As Sue and George can attest, it’s a sound you never forget—a sound so terrifying that it was the inspiration for the scream of the “Ringwraith” in the Lord of the Rings. It begins as a low moan and grows in volume and intensity until it ends in a high-pitched scream. It was quite incredible, to say the least!
From Millions to Extinction
Prior to the European settlement, 10 million elk roamed the country. A bull stood five feet at the shoulder and weighed as much as 1,000 pounds. Their antlers were often 6 feet wide or more. They were prized for their meat—the tastiest of all venison—and their hides were used for everything from clothing to book covers. Enormous herds or “gangs” roamed the land from Louisiana to Canada. Other than wolves and bear, they had few natural predators. That is, until man came along.
In 1887, the last surviving eastern elk in the United States was shot in Pennsylvania. Three years later the US Fish and Wildlife Service declared them extinct. Overhunting and encroachment onto their natural habitat eventually decimated the eastern elk, but their cousins, the Rocky Mountain elk and the Manitoban elk, continued to survive in the less populated Western US and Canada. Eventually, conservationists stepped in to save the entire species from extinction.

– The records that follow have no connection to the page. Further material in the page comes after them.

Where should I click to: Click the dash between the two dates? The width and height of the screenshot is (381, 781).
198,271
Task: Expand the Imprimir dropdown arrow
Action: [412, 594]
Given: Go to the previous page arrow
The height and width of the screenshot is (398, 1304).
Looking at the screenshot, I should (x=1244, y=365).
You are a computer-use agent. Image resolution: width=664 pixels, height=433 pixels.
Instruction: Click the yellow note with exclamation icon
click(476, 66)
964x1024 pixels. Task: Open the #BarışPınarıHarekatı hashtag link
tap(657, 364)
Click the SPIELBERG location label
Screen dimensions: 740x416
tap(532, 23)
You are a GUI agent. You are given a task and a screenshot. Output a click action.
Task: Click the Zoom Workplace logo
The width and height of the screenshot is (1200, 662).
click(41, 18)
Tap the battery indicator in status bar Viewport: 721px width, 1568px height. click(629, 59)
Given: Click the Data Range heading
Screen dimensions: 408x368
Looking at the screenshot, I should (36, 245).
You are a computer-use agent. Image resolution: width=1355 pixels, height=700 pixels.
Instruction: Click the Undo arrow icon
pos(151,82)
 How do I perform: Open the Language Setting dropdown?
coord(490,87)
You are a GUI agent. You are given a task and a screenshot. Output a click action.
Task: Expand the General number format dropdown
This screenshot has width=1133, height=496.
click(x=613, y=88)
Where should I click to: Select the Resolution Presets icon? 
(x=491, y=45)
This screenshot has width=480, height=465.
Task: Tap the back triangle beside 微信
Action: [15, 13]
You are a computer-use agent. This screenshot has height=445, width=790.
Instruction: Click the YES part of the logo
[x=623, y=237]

Reintroducing Elk to the Great Smoky Mountains
In 1916 the National Park Service (NPS) was organized. One of their primary missions was to preserve plant and animal species, so in 2001 and 2002 the NPS reintroduced 52 elk into the Cataloochee Valley of the Great Smoky Mountains National Park. They were mostly Manitoban elk, and smaller than their predecessors—but not by much. A bull weighing in at 800 pounds is around 7 to 10 feet long, and a mature bull can have a rack that is 5 feet wide and 4 feet tall. They stand 4.5 feet at the shoulder and are sometimes 9 feet from hooves to antler tip, making them one of the largest mammal species in the US. There are now more than 200 elk in the Smokies.
Where to View Elk
In spring and summer, elk are mostly in the high country, but in the fall and winter they seek the valleys. There are two places near Bryson City to observe the elk. The largest herd is in the Cataloochee Valley viewing area, about an hour and a half drive from the Fryemont Inn. But they are also often found in the vast field that borders the Oconaluftee Visitor Center in Cherokee, only 20 minutes from the Inn.
Seeing one up close is an amazing experience!